Corporate History
TCV was established by the Treasury Corporation of Victoria Act 1992 (the TCV Act) and commenced operations on 1 January, 1993. TCV - the successor in law to the Victorian Public Authorities Finance Agency (VicFin) - is the state’s central financing authority.
Over the past decade, TCV has experienced three distinct phases in its evolution – each presenting the Corporation with new challenges and each forming a critical building block in creating the TCV of today.
Phase 1: 1993 to 1995
TCV was formally established by legislation in November 1992, and commenced operations on 1 January 1993. TCV was the successor in law to the Victorian Public Authorities Finance Agency and also assumed the activities of the Victorian Development Fund and the Victorian Debt Retirement Fund. The debt of Victoria’s electricity, gas and water utilities along with the outstanding government guaranteed debt issued by public authorities were all centralised within TCV.
Successfully merging pre-existing operations in itself offered a significant challenge. However, from our inception TCV confronted some other more pressing issues. The most significant of these was the loss of confidence in Victorian debt by financial markets following Moody’s Investors Service’s announcement in October 1992 of a double downgrade of the state’s long-term credit rating to A1. The resulting increase in TCV bond yields imposed a substantial cost upon the state given it was the largest of all Australian state borrowers, with an annual borrowing requirement of $8-9 billion per annum. TCV’s response was to establish some key funding objectives: to lower Victoria’s cost of borrowing; diversify its investor base; lengthen the maturity profile; and spread the debt more evenly across its yield curve. At the same time, TCV acquired clients, many of whom were displeased by their loss of autonomy following TCV’s establishment. TCV needed to quickly develop a range of services and products with which to deliver tangible outcomes to clients and demonstrate the benefits of the new centralised model.
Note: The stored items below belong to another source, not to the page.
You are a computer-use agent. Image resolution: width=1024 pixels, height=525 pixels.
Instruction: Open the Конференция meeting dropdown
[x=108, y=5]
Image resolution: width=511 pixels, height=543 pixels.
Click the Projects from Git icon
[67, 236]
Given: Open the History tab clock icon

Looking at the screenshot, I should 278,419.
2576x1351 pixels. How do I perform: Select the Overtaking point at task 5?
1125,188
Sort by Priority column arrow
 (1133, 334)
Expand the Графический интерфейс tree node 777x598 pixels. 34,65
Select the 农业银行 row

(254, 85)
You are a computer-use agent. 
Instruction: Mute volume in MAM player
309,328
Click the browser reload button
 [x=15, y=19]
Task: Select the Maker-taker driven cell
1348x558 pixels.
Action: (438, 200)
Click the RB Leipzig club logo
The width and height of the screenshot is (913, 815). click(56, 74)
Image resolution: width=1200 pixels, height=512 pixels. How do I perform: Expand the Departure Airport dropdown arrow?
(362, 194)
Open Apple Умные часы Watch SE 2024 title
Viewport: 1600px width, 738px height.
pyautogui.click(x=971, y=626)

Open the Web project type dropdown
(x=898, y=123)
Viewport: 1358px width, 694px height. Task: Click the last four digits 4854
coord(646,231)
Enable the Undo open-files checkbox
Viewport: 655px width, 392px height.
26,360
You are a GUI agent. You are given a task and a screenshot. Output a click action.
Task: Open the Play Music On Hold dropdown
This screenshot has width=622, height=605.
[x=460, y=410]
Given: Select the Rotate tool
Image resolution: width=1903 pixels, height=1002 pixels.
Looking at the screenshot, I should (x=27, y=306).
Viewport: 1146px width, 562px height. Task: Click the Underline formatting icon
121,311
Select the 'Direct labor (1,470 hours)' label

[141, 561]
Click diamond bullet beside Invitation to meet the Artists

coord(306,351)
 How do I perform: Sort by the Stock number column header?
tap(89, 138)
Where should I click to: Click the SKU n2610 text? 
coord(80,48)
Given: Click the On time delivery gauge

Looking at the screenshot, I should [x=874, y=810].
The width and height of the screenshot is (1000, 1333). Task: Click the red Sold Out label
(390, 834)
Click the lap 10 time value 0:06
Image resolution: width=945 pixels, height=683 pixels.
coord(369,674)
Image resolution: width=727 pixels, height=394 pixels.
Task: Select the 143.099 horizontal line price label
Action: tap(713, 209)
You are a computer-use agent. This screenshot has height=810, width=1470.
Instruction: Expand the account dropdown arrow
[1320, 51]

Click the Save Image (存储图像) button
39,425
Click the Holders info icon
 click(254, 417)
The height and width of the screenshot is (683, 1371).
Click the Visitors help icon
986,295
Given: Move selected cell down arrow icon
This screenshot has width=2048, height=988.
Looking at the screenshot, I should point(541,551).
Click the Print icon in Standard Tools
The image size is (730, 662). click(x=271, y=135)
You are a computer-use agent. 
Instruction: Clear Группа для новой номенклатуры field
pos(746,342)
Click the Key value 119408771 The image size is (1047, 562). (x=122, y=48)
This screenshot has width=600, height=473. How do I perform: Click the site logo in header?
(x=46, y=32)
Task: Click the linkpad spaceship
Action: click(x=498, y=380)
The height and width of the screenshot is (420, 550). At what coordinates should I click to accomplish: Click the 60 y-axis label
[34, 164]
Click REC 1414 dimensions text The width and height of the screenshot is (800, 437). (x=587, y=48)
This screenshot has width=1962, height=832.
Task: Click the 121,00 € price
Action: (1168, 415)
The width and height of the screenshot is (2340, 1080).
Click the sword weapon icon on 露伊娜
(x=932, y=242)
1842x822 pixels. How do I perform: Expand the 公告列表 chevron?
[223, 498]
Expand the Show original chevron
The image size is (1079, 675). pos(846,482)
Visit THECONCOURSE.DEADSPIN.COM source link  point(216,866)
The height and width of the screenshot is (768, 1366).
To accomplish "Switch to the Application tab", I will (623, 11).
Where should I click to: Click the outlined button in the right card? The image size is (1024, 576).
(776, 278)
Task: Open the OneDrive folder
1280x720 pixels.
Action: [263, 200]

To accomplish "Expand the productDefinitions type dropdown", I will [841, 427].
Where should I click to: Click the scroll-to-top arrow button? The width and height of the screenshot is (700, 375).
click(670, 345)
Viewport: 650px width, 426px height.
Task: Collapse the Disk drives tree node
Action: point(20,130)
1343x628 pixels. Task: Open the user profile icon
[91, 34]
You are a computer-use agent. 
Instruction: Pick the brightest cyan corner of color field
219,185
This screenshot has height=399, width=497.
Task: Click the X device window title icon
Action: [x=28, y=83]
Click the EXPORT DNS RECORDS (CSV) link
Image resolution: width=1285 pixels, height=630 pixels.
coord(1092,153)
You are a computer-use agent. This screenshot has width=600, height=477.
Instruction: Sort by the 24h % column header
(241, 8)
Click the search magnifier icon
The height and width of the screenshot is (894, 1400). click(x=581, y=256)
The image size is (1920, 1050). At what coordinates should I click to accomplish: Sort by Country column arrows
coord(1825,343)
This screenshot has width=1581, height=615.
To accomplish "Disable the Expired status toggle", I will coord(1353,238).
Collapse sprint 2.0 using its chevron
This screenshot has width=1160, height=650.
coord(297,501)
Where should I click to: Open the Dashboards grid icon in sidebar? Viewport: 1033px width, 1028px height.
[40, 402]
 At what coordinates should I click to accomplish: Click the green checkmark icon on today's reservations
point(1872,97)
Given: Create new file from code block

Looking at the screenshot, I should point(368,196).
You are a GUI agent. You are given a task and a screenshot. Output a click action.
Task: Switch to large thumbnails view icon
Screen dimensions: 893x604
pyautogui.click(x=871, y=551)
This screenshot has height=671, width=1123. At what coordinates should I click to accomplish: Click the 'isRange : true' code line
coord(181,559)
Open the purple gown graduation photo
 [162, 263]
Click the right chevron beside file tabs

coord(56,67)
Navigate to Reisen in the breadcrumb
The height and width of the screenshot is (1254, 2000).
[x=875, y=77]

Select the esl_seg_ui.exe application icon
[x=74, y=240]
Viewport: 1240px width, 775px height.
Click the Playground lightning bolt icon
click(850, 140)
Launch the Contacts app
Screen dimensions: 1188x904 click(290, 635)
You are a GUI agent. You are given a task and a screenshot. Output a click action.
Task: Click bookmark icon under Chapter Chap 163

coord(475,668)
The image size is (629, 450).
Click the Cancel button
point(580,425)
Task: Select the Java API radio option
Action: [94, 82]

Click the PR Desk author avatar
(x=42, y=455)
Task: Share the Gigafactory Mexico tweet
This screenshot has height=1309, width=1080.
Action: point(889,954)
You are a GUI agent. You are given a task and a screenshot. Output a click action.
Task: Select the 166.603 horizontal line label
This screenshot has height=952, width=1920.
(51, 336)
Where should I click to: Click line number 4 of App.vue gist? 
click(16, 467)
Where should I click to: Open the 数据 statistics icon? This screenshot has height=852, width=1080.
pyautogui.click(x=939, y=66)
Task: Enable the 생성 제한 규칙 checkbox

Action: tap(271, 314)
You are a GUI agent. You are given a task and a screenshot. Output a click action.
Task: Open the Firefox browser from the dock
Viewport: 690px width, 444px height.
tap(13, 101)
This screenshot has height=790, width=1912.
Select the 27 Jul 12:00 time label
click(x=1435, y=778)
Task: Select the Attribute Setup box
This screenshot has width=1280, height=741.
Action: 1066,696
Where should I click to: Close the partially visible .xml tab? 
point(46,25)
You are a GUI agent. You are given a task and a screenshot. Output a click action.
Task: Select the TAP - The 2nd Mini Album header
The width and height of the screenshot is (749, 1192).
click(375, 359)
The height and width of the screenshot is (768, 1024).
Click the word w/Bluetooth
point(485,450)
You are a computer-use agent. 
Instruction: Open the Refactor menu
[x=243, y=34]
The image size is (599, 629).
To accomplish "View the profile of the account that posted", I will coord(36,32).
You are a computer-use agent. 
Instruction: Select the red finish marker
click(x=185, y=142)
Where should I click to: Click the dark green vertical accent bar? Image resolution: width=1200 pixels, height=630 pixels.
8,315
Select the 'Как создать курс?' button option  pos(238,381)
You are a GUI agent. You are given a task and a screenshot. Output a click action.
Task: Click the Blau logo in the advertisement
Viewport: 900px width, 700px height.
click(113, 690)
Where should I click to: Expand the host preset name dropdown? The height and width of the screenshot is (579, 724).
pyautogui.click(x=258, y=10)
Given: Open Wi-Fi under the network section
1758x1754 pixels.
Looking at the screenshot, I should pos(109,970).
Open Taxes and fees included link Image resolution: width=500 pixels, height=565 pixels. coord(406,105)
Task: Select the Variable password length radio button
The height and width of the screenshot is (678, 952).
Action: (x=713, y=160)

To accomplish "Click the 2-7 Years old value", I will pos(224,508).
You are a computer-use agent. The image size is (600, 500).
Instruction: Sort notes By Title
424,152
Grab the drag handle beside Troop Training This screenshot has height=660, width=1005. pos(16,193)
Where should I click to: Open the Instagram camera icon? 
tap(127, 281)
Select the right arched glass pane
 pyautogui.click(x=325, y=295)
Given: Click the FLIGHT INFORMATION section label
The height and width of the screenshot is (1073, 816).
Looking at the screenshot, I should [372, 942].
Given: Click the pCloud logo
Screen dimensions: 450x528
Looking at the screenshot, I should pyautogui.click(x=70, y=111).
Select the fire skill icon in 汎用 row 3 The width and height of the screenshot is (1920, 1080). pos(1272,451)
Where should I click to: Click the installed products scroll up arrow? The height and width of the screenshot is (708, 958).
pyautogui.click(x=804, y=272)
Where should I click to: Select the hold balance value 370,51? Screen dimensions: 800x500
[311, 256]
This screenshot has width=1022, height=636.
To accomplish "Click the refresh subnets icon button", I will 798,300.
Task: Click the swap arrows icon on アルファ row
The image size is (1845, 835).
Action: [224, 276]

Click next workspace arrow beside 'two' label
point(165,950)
By June 1995, TCV was managing debt outstandings of $33.9 billion and had achieved its initial funding objectives. It had established itself as the banker to Victorian public authorities and the state and had sourced more than half of its funding requirement offshore at a cost of funds well below that achieved domestically. TCV was also named by Euromoney magazine as ‘Best Australian Borrower 1995’. As the state’s finances improved, Moody’s upgraded Victoria’s long-term credit rating to Aa3 in March 1994 and Aa2 in May 1995. The spread between 10 year TCV paper and the Commonwealth equivalent improved significantly, returning to, and remaining at, margins comparable with our semi-government peers. At 30 June 1993, TCV had 29 clients. Two years later in 1995, this was now 40, with the break-up of the State Electricity Commission of Victoria (SECV) into several separate entities, ahead of privatisation, a key source of client growth.
Phase 2: 1995 to 1999
The period 1995 to 1999 was dominated by the government’s privatisation program. TCV’s role during this period was to apply the proceeds of asset sales to debt retirement. The privatisation program focussed primarily on Victoria’s electricity and gas industries. The asset sales realised total capital proceeds of $28.7 billion for the state. The sales comprised 18 individual transactions with the largest being $4.75 billion. The size of TCV’s balance sheet declined from $36 billion at 30 June 1995 to $16.7 billion as at 30 June 1999. In December 1996, TCV was appointed adviser to the Department of Treasury and Finance, providing funds through a simplified fixed rate borrowing facility and simplifying cash management and information processing.
Phase 3: 2000 to 2003
The third phase of TCV’s evolution was distinguished by its focus on leveraging its existing expertise to deliver enhanced financing outcomes for the state. This recognised the need for the state to access a pool of expertise to support both new and traditional financing methodologies. Accordingly, TCV moved to rebuild its resource base to assure the quality of delivery of its traditional competencies and to identify opportunities to add greater value to the state, its authorities and government business enterprises. During this phase, there was a significant redirection in both business focus and TCV’s operating systems and processes. A key outcome of this phase was the greater emphasis placed on TCV's advisory services.
Phase 4: The Future
TCV’s fourth phase is about delivering its expertise into the wider public domain for the financial benefit of the state. With a mandate to implement its strategic objectives, TCV is focussed upon this clear goal. The future holds many opportunities for the Corporation to work closely with our colleagues in the state’s many departments, authorities and business enterprises in order to achieve this.